According to the Annales and Historiae, Hagrold captured Louis in 945, after which Hugh eventually secured the king's release through negotiations. The fact that Hagrold is described as in charge of Bayeux in these accounts suggests that he led the successful defence of the town in the preceding year. He was clearly a considerably powerful figure to have not only gained power but withstand Frankish aggression. At this point in history, even before William's assassination, Norman comital power encompassed little more than the outskirts of Rouen. Hagrold—apparently a pagan from Scandinavia—seems to have ruled Bayeaux as his personal domain, and apparently stood independent from both the Franks and Normans. The political disarray in Denmark at about this time would have likely contributed to such settlement in Normandy, and could account from Hagrold's presence there. The successive waves of Scandinavian settlers into Lower Normandy during this period likely contributed to the lack of comital power.
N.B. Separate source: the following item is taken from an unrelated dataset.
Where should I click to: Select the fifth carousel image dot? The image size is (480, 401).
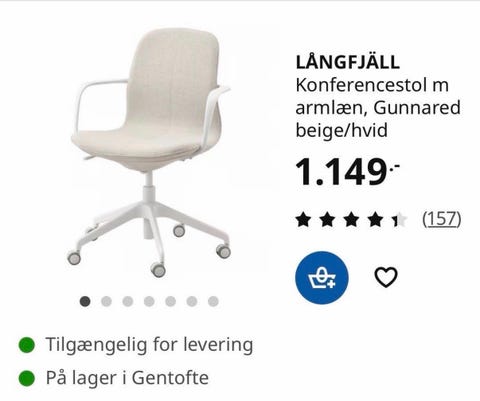170,302
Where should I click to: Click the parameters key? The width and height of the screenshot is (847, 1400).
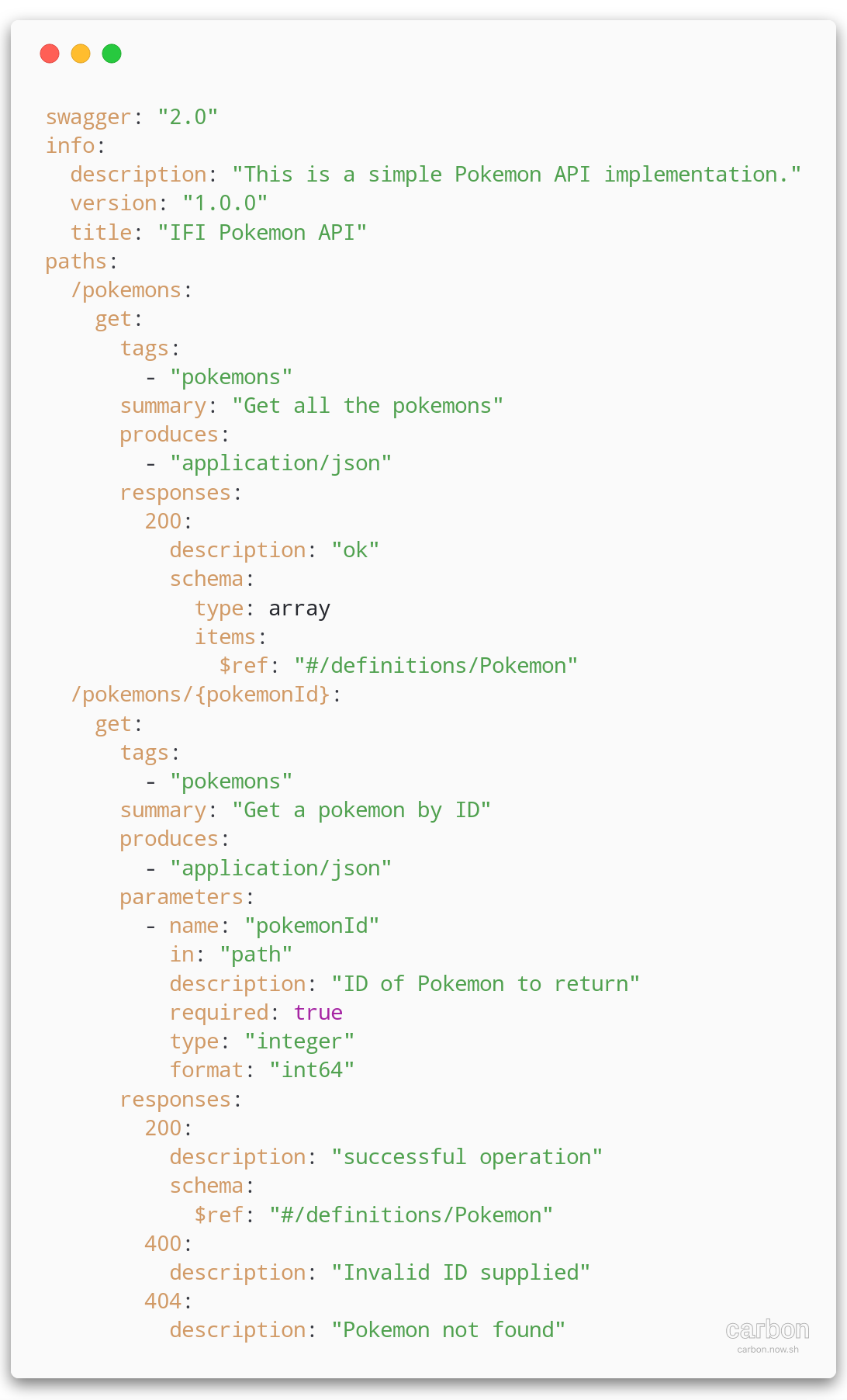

On one hand, it is possible that, following William's death, Hagrold seized control of parts of the Cotentin with foreign support, and extended his authority to Bayeux. On the other hand, Hagrold may have operated in the context of aiding the Normans of Rouen to oppose the Franks. Although he likely defended Bayeux from Louis and Hugh in 944, Hagrold's capture of Louis the following years suggests that he volunteered to assist Hugh against the king. Religious affiliations played appear to have been factor in the political alignments of tenth-century Normandy. According to the Annales, many pagans from Scandinavia arrived in Normandy in 943, leading some Normans to revert from Christianity to paganism. Long after Hagrold's floruit, Norman secular and ecclesiastical authority in Bayeux remained precarious. Hagrold appears on record as late as 954, when Richard and Hugh are recorded to have attacked Bayeux.

What came of Hagrold is uncertain. One possibility is that he and his family removed to the Irish Sea region, and that his descendants were the Meic Arailt, a family that contested control of this region with the Meic Amlaíb branch of the Uí Ímair. On the other hand, the evidence concerning the Meic Arailt seems to indicate that this family—represented in the second generation by Gofraid mac Arailt and Maccus mac Arailt—was merely a branch of the Uí Ímair itself.

==Later interpretations==

Whilst the historical accounts of Flodoard are generally reliable, the same cannot be said of the treatment of the tenth century by Dudo. In the latter's tenth- or eleventh-century Gesta Normannorum, Hagrold is depicted as a Danish king who arrived in Normandy to aid the young the Count of Rouen during his minority. Dudo's use of Hagrold in this context seems to be an attempt to explain the presence of fiercely independent pagan Vikings in Normandy without compromising the myth of a cohesive Norman state and a Norman religion. Like Dudo, William of Jumièges, in his eleventh-century Gesta Normannorum ducum, identifies Hagrold as a Danish king, and conflated him with the latter's contemporary namesake, Haraldr Gormsson, King of Denmark. According to Gesta Normannorum ducum, Haraldr/Hagrold came to Normandy after having been ejected from Denmark by his son, Sveinn. In actuality, there is no evidence that Haraldr ever went to Normandy. Instead, sources such as the eleventh-century texts Encomium Emmae reginae and Gesta Hammaburgensis ecclesiae pontificum state that he sought assistance from the Slavs.